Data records
#####

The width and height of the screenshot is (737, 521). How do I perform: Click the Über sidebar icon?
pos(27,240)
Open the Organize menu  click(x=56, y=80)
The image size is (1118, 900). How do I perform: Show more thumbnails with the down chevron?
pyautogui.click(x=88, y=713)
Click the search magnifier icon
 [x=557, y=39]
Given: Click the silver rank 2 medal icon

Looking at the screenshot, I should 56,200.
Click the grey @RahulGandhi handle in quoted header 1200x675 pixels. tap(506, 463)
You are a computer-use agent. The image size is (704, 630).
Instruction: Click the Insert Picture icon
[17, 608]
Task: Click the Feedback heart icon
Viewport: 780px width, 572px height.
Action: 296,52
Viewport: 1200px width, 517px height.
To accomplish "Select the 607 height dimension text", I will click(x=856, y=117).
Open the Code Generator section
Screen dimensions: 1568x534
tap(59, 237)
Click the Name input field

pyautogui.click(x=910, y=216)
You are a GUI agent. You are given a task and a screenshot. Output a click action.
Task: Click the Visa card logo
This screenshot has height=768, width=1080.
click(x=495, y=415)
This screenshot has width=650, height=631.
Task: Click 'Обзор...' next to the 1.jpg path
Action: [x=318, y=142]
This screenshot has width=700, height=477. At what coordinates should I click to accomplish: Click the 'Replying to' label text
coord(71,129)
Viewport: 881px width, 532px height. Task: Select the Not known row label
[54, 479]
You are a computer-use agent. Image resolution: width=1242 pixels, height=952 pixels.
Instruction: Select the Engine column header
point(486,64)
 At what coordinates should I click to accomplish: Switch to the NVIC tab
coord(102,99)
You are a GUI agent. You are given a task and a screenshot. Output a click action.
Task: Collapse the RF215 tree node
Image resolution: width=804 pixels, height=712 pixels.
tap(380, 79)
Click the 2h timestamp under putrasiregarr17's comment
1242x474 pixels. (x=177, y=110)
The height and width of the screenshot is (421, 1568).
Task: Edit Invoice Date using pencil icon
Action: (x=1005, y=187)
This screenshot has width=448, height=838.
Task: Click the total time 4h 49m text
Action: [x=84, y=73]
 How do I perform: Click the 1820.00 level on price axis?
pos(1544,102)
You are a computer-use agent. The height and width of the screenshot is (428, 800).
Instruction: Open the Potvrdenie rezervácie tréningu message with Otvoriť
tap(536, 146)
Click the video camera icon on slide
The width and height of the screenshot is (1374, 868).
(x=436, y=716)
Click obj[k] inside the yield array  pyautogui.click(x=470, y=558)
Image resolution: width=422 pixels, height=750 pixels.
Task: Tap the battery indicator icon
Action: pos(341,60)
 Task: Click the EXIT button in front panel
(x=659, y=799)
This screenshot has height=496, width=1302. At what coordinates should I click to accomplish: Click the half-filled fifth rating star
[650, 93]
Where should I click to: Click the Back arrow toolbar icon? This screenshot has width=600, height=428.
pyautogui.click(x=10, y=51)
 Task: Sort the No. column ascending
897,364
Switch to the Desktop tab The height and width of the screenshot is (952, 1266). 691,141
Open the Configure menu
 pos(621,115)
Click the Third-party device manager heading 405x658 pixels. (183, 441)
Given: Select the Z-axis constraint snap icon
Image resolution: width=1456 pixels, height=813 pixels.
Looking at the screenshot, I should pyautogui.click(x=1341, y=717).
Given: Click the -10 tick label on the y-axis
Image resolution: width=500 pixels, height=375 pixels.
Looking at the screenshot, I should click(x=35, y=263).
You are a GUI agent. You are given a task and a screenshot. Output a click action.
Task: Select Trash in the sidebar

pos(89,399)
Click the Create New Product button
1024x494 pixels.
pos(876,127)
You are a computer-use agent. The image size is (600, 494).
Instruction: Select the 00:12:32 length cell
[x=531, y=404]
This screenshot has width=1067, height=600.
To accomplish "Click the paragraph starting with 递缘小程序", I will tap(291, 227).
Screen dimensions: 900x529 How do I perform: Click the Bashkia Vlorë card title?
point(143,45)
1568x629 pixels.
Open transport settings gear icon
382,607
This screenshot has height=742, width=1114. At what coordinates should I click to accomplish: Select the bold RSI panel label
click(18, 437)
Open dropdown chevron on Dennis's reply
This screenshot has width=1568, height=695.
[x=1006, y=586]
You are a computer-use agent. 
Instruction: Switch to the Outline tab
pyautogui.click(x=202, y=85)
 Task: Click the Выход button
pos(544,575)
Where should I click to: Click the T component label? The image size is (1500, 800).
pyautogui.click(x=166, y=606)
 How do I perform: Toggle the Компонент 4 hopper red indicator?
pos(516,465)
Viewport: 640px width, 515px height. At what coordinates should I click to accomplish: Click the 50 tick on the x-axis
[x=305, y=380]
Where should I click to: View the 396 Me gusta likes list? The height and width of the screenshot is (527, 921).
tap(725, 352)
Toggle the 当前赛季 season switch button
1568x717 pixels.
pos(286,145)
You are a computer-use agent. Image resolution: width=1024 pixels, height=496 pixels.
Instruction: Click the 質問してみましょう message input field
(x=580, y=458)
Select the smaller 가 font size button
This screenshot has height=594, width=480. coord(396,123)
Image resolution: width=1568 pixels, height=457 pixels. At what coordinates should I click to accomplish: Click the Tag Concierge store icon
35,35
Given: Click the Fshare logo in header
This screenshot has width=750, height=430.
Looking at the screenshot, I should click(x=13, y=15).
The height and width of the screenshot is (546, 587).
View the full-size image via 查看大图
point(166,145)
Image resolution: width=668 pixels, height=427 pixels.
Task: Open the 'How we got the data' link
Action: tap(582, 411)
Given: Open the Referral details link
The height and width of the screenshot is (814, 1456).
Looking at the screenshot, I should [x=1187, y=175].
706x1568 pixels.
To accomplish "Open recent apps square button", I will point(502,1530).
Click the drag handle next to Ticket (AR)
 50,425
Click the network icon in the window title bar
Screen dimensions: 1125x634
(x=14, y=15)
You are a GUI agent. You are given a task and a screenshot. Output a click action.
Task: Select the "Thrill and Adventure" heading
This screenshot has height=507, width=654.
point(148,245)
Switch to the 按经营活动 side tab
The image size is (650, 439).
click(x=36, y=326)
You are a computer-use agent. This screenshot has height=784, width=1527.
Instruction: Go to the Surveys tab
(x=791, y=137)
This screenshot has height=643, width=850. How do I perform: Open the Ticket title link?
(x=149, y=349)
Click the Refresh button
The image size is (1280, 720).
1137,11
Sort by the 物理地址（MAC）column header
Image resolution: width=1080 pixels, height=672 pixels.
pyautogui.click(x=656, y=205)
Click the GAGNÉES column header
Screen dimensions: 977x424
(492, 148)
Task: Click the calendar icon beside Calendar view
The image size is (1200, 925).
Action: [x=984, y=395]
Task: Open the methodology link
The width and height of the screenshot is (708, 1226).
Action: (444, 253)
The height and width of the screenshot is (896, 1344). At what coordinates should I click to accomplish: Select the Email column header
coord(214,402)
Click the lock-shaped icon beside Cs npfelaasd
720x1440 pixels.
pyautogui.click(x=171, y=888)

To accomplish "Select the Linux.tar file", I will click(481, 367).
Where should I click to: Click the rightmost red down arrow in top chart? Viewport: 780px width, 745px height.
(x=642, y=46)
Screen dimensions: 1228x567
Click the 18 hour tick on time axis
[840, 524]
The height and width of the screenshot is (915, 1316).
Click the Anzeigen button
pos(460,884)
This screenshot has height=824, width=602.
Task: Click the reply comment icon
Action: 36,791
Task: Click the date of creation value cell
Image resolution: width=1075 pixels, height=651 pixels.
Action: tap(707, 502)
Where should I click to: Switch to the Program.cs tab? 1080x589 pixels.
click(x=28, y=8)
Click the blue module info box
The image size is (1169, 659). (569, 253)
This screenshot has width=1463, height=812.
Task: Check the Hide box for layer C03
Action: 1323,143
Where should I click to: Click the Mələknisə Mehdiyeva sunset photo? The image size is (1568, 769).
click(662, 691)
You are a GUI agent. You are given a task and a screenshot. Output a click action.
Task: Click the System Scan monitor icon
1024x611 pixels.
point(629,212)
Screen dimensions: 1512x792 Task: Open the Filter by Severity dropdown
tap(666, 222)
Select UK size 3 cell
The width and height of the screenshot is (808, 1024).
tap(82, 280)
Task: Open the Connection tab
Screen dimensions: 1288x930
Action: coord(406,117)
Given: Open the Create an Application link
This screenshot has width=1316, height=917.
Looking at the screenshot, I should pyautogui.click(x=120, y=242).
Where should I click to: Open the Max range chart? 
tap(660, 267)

#####

Every line from the one containing "Task: Open the Connection tab" through the end of the data must be repeated exactly, and no other line.

▶ [Expected output]
Task: Open the Connection tab
Screen dimensions: 1288x930
Action: coord(406,117)
Given: Open the Create an Application link
This screenshot has width=1316, height=917.
Looking at the screenshot, I should pyautogui.click(x=120, y=242).
Where should I click to: Open the Max range chart? 
tap(660, 267)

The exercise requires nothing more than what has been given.